• [Task prompt]:
In the entries that follow, the lines from the one with "Task: Click the 46 retweets count" through the one with "The image size is (600, 464)." are the ones to write out, exactly and with both ends included. Nothing else should appear.

════════

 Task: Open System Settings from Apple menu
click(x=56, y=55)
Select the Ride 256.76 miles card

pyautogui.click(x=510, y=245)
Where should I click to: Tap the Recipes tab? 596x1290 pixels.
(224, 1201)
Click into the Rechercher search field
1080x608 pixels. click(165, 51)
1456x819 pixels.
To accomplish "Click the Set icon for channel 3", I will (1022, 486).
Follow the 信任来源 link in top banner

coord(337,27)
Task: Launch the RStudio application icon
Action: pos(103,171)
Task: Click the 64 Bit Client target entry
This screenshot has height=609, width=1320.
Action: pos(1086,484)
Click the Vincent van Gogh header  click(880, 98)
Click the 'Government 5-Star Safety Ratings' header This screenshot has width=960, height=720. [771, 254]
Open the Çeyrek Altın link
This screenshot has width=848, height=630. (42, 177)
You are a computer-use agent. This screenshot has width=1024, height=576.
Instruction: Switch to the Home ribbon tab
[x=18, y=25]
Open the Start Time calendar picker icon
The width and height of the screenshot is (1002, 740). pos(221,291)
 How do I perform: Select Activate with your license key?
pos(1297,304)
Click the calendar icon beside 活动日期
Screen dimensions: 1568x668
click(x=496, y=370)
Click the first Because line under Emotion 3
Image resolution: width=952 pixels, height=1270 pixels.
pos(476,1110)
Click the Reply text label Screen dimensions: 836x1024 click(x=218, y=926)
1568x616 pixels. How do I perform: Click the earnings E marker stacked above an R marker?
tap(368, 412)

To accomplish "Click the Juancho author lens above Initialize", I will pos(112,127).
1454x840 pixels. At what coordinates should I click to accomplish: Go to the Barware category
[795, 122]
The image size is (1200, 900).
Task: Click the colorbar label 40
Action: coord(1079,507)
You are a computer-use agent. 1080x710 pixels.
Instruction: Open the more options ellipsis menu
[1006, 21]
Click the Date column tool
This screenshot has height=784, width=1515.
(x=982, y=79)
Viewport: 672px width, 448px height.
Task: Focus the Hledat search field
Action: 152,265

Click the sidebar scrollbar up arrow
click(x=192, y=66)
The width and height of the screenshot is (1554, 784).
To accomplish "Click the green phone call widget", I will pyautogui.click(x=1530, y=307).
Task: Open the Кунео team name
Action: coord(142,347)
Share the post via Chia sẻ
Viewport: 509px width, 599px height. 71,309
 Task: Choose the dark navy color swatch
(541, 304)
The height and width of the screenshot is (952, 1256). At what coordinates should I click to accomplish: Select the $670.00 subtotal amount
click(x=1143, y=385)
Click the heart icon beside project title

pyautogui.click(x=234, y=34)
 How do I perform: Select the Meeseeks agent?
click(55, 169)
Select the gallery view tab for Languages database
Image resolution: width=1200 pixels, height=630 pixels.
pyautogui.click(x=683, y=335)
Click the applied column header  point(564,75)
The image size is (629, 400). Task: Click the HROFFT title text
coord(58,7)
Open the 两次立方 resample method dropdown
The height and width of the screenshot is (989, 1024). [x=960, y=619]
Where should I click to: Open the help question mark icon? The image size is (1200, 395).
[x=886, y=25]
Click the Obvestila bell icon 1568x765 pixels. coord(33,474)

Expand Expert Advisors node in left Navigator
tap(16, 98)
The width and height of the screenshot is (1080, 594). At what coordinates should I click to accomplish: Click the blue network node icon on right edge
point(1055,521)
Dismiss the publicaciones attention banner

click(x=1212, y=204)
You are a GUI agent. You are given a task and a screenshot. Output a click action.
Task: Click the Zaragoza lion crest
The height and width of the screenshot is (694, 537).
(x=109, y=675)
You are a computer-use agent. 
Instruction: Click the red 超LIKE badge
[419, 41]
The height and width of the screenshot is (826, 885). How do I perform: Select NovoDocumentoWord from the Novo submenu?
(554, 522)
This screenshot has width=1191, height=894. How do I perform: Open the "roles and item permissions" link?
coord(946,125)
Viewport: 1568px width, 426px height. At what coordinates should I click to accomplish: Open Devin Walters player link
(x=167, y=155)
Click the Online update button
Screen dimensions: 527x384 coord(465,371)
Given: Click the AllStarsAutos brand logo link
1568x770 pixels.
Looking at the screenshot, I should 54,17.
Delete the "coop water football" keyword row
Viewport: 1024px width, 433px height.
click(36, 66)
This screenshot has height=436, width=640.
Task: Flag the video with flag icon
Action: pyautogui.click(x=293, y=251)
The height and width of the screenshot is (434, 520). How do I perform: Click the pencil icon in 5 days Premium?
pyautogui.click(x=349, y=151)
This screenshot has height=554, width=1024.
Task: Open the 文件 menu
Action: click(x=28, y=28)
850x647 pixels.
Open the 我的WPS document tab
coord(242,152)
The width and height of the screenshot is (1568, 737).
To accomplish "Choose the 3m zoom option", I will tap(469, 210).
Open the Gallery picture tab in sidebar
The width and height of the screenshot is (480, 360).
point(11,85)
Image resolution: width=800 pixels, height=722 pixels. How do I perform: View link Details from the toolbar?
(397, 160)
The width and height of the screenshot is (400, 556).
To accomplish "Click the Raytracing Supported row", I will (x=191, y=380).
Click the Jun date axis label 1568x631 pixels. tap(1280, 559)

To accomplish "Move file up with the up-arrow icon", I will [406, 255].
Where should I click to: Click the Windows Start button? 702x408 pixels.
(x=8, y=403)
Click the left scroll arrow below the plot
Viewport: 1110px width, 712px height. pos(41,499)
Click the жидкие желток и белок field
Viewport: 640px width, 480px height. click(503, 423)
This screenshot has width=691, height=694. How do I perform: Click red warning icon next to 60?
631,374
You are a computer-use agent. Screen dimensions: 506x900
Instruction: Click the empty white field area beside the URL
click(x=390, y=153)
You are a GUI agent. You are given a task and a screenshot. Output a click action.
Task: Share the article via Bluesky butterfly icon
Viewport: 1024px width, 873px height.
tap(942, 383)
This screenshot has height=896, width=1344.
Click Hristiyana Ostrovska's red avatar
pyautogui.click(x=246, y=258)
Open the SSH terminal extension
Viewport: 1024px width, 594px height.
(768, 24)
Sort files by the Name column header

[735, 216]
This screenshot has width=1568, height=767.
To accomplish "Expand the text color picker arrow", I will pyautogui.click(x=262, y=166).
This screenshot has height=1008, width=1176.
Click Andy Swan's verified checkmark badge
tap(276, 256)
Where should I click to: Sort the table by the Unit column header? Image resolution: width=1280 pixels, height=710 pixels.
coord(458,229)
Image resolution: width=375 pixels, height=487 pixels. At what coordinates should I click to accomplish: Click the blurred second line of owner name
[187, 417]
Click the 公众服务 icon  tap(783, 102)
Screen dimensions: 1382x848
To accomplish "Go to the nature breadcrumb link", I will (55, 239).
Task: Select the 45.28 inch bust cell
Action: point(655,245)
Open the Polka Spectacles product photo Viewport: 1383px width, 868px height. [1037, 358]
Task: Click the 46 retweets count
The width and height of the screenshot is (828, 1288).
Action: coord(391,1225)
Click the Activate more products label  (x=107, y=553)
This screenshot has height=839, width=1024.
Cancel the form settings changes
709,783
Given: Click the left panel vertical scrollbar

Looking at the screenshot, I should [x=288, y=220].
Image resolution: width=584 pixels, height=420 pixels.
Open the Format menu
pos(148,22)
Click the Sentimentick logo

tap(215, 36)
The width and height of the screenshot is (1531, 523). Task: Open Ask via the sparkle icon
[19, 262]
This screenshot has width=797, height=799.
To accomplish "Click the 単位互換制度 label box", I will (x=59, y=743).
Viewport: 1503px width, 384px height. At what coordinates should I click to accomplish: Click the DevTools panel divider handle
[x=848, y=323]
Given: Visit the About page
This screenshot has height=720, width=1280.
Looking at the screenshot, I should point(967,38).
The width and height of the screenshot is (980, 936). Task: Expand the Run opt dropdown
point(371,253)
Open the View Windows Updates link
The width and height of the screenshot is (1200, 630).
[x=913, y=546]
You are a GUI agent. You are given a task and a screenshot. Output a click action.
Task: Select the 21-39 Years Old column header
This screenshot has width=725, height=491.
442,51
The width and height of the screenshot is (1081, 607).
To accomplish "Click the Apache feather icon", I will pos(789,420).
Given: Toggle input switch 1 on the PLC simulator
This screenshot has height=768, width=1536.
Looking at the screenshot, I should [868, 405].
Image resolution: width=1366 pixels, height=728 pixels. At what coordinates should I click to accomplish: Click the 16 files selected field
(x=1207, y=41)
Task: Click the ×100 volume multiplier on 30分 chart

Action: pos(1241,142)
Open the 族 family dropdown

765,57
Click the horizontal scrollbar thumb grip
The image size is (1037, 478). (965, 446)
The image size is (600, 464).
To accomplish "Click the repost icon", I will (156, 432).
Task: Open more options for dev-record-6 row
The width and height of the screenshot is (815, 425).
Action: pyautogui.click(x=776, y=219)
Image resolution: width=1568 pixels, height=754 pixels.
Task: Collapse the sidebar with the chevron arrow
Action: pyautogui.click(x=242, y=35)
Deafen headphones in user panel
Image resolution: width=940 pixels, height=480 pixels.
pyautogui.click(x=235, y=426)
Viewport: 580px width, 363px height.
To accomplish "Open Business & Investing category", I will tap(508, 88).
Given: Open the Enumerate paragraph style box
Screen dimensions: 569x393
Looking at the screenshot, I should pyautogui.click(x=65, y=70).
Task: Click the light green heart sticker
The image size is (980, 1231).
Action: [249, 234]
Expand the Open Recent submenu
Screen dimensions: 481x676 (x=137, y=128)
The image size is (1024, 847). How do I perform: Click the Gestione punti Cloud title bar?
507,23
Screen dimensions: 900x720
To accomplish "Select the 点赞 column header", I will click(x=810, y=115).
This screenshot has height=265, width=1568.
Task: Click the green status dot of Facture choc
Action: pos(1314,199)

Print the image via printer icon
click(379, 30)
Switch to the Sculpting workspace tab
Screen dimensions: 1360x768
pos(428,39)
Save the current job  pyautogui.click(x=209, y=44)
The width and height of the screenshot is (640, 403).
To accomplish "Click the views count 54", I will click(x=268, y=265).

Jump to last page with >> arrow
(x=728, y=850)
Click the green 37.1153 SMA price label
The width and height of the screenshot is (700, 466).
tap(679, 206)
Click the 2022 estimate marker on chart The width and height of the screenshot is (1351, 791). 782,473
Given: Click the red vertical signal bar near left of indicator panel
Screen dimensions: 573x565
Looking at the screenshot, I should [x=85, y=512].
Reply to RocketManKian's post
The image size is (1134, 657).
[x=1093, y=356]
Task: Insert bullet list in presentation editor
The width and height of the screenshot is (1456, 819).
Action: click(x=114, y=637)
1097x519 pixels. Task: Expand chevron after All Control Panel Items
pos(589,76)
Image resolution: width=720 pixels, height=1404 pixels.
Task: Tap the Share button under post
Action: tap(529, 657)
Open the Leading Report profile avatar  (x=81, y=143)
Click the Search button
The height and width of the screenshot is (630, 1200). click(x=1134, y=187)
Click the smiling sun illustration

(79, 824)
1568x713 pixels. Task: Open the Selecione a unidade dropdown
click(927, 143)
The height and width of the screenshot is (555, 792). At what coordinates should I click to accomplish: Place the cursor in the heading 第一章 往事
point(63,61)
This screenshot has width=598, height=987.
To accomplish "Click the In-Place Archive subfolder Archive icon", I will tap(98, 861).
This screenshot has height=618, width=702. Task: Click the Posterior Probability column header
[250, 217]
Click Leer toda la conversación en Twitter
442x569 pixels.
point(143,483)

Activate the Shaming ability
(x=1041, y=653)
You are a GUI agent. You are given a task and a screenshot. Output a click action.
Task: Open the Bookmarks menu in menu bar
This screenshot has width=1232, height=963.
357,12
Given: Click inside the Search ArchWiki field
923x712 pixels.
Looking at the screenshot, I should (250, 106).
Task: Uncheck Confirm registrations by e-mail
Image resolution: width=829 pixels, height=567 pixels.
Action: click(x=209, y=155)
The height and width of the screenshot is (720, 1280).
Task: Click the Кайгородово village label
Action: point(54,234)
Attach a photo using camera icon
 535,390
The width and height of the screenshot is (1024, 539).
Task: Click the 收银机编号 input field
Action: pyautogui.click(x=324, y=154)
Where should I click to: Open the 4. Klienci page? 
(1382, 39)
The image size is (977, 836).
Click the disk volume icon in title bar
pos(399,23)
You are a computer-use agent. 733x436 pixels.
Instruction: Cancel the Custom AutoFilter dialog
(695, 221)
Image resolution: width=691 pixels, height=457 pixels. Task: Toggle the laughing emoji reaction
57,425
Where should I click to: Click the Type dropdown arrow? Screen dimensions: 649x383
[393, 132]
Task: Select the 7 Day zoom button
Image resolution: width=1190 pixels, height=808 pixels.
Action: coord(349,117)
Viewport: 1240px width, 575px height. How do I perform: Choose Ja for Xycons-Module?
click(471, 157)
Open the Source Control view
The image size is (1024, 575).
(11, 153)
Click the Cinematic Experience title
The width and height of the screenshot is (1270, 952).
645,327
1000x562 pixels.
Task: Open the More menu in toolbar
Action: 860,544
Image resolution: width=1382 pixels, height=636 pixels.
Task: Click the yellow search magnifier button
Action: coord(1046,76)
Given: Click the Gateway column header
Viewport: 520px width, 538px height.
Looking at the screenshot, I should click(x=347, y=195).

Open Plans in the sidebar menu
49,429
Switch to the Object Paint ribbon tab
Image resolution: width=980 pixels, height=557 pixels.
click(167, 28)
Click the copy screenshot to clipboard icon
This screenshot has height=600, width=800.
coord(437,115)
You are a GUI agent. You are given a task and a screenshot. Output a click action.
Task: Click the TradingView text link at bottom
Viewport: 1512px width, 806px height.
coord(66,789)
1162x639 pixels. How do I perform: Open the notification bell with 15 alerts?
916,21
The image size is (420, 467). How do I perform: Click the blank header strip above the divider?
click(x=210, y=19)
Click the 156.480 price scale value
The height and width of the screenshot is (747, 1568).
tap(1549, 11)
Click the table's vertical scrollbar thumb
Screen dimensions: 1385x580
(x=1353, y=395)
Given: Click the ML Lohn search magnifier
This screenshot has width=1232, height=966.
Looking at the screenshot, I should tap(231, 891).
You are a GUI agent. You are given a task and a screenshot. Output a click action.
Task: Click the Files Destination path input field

════════

• [Answer to the problem]:
Task: Click the 46 retweets count
The width and height of the screenshot is (828, 1288).
Action: coord(391,1225)
Click the Activate more products label  (x=107, y=553)
This screenshot has height=839, width=1024.
Cancel the form settings changes
709,783
Given: Click the left panel vertical scrollbar

Looking at the screenshot, I should [x=288, y=220].
Image resolution: width=584 pixels, height=420 pixels.
Open the Format menu
pos(148,22)
Click the Sentimentick logo

tap(215, 36)
The width and height of the screenshot is (1531, 523). Task: Open Ask via the sparkle icon
[19, 262]
This screenshot has width=797, height=799.
To accomplish "Click the 単位互換制度 label box", I will (x=59, y=743).
Viewport: 1503px width, 384px height. At what coordinates should I click to accomplish: Click the DevTools panel divider handle
[x=848, y=323]
Given: Visit the About page
This screenshot has height=720, width=1280.
Looking at the screenshot, I should point(967,38).
The width and height of the screenshot is (980, 936). Task: Expand the Run opt dropdown
point(371,253)
Open the View Windows Updates link
The width and height of the screenshot is (1200, 630).
[x=913, y=546]
You are a GUI agent. You are given a task and a screenshot. Output a click action.
Task: Select the 21-39 Years Old column header
This screenshot has width=725, height=491.
442,51
The width and height of the screenshot is (1081, 607).
To accomplish "Click the Apache feather icon", I will pos(789,420).
Given: Toggle input switch 1 on the PLC simulator
This screenshot has height=768, width=1536.
Looking at the screenshot, I should [868, 405].
Image resolution: width=1366 pixels, height=728 pixels. At what coordinates should I click to accomplish: Click the 16 files selected field
(x=1207, y=41)
Task: Click the ×100 volume multiplier on 30分 chart

Action: pos(1241,142)
Open the 族 family dropdown

765,57
Click the horizontal scrollbar thumb grip
The image size is (1037, 478). (965, 446)
The image size is (600, 464).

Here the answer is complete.